*About this task:* Reproduce the following material word for word, keeping every line and character unchanged.

-*-*-

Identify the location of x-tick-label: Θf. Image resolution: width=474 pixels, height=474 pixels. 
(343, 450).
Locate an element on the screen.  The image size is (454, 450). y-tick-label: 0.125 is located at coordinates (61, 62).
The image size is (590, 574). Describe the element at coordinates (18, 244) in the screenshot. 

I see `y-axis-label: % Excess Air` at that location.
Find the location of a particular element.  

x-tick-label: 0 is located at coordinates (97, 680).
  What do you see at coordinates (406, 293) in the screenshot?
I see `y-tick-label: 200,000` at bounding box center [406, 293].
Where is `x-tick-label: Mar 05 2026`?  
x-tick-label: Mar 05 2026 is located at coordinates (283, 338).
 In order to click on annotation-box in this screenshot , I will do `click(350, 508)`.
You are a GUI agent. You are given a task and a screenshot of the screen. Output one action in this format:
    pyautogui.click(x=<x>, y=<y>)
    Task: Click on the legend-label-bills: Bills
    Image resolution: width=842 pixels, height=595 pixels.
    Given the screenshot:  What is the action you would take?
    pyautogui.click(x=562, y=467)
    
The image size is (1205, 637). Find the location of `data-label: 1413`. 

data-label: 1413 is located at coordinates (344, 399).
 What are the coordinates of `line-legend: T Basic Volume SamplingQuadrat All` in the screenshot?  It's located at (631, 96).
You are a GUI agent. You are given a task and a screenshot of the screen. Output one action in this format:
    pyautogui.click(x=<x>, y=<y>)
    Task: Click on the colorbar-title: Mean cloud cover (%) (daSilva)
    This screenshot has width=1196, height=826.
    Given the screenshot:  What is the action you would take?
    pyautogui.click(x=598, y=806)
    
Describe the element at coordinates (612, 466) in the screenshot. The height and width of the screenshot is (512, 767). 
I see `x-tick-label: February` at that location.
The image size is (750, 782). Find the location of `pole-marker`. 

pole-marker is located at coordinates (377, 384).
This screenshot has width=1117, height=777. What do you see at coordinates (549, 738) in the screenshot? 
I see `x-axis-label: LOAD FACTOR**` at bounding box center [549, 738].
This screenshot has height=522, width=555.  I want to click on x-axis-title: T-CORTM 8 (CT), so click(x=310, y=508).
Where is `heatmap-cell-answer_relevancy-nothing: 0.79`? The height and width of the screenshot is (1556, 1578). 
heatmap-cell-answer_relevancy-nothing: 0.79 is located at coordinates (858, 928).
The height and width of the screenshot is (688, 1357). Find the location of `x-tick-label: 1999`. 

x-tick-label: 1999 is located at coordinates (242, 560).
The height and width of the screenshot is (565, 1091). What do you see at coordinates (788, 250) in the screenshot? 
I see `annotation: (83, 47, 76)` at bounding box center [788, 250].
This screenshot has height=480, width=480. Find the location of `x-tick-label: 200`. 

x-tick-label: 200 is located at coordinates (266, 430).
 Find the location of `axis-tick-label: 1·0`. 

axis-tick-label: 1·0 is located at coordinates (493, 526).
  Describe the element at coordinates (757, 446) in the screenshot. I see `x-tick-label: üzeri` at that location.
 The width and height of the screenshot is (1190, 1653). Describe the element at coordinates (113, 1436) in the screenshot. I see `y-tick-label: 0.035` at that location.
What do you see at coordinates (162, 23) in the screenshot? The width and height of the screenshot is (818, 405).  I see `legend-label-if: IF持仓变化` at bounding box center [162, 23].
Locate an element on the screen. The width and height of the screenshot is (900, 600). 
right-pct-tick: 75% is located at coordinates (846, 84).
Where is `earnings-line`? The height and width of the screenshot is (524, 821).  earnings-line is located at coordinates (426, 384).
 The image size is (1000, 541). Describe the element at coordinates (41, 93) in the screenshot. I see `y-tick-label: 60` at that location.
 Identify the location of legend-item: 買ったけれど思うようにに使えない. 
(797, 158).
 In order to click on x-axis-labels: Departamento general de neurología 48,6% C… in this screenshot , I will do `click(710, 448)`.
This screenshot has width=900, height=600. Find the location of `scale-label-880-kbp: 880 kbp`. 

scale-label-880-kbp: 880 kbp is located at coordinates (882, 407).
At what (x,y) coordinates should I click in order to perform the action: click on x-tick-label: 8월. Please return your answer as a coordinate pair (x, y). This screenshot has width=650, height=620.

-*-*-

*Answer for this exercise:*
Identify the location of x-tick-label: Θf. Image resolution: width=474 pixels, height=474 pixels. 
(343, 450).
Locate an element on the screen.  The image size is (454, 450). y-tick-label: 0.125 is located at coordinates (61, 62).
The image size is (590, 574). Describe the element at coordinates (18, 244) in the screenshot. 

I see `y-axis-label: % Excess Air` at that location.
Find the location of a particular element.  

x-tick-label: 0 is located at coordinates (97, 680).
  What do you see at coordinates (406, 293) in the screenshot?
I see `y-tick-label: 200,000` at bounding box center [406, 293].
Where is `x-tick-label: Mar 05 2026`?  
x-tick-label: Mar 05 2026 is located at coordinates (283, 338).
 In order to click on annotation-box in this screenshot , I will do `click(350, 508)`.
You are a GUI agent. You are given a task and a screenshot of the screen. Output one action in this format:
    pyautogui.click(x=<x>, y=<y>)
    Task: Click on the legend-label-bills: Bills
    Image resolution: width=842 pixels, height=595 pixels.
    Given the screenshot:  What is the action you would take?
    pyautogui.click(x=562, y=467)
    
The image size is (1205, 637). Find the location of `data-label: 1413`. 

data-label: 1413 is located at coordinates (344, 399).
 What are the coordinates of `line-legend: T Basic Volume SamplingQuadrat All` in the screenshot?  It's located at (631, 96).
You are a GUI agent. You are given a task and a screenshot of the screen. Output one action in this format:
    pyautogui.click(x=<x>, y=<y>)
    Task: Click on the colorbar-title: Mean cloud cover (%) (daSilva)
    This screenshot has width=1196, height=826.
    Given the screenshot:  What is the action you would take?
    pyautogui.click(x=598, y=806)
    
Describe the element at coordinates (612, 466) in the screenshot. The height and width of the screenshot is (512, 767). 
I see `x-tick-label: February` at that location.
The image size is (750, 782). Find the location of `pole-marker`. 

pole-marker is located at coordinates (377, 384).
This screenshot has width=1117, height=777. What do you see at coordinates (549, 738) in the screenshot? 
I see `x-axis-label: LOAD FACTOR**` at bounding box center [549, 738].
This screenshot has height=522, width=555.  I want to click on x-axis-title: T-CORTM 8 (CT), so click(x=310, y=508).
Where is `heatmap-cell-answer_relevancy-nothing: 0.79`? The height and width of the screenshot is (1556, 1578). 
heatmap-cell-answer_relevancy-nothing: 0.79 is located at coordinates (858, 928).
The height and width of the screenshot is (688, 1357). Find the location of `x-tick-label: 1999`. 

x-tick-label: 1999 is located at coordinates (242, 560).
The height and width of the screenshot is (565, 1091). What do you see at coordinates (788, 250) in the screenshot? 
I see `annotation: (83, 47, 76)` at bounding box center [788, 250].
This screenshot has height=480, width=480. Find the location of `x-tick-label: 200`. 

x-tick-label: 200 is located at coordinates (266, 430).
 Find the location of `axis-tick-label: 1·0`. 

axis-tick-label: 1·0 is located at coordinates (493, 526).
  Describe the element at coordinates (757, 446) in the screenshot. I see `x-tick-label: üzeri` at that location.
 The width and height of the screenshot is (1190, 1653). Describe the element at coordinates (113, 1436) in the screenshot. I see `y-tick-label: 0.035` at that location.
What do you see at coordinates (162, 23) in the screenshot? The width and height of the screenshot is (818, 405).  I see `legend-label-if: IF持仓变化` at bounding box center [162, 23].
Locate an element on the screen. The width and height of the screenshot is (900, 600). 
right-pct-tick: 75% is located at coordinates (846, 84).
Where is `earnings-line`? The height and width of the screenshot is (524, 821).  earnings-line is located at coordinates (426, 384).
 The image size is (1000, 541). Describe the element at coordinates (41, 93) in the screenshot. I see `y-tick-label: 60` at that location.
 Identify the location of legend-item: 買ったけれど思うようにに使えない. 
(797, 158).
 In order to click on x-axis-labels: Departamento general de neurología 48,6% C… in this screenshot , I will do `click(710, 448)`.
This screenshot has width=900, height=600. Find the location of `scale-label-880-kbp: 880 kbp`. 

scale-label-880-kbp: 880 kbp is located at coordinates (882, 407).
At what (x,y) coordinates should I click in order to perform the action: click on x-tick-label: 8월. Please return your answer as a coordinate pair (x, y). This screenshot has width=650, height=620.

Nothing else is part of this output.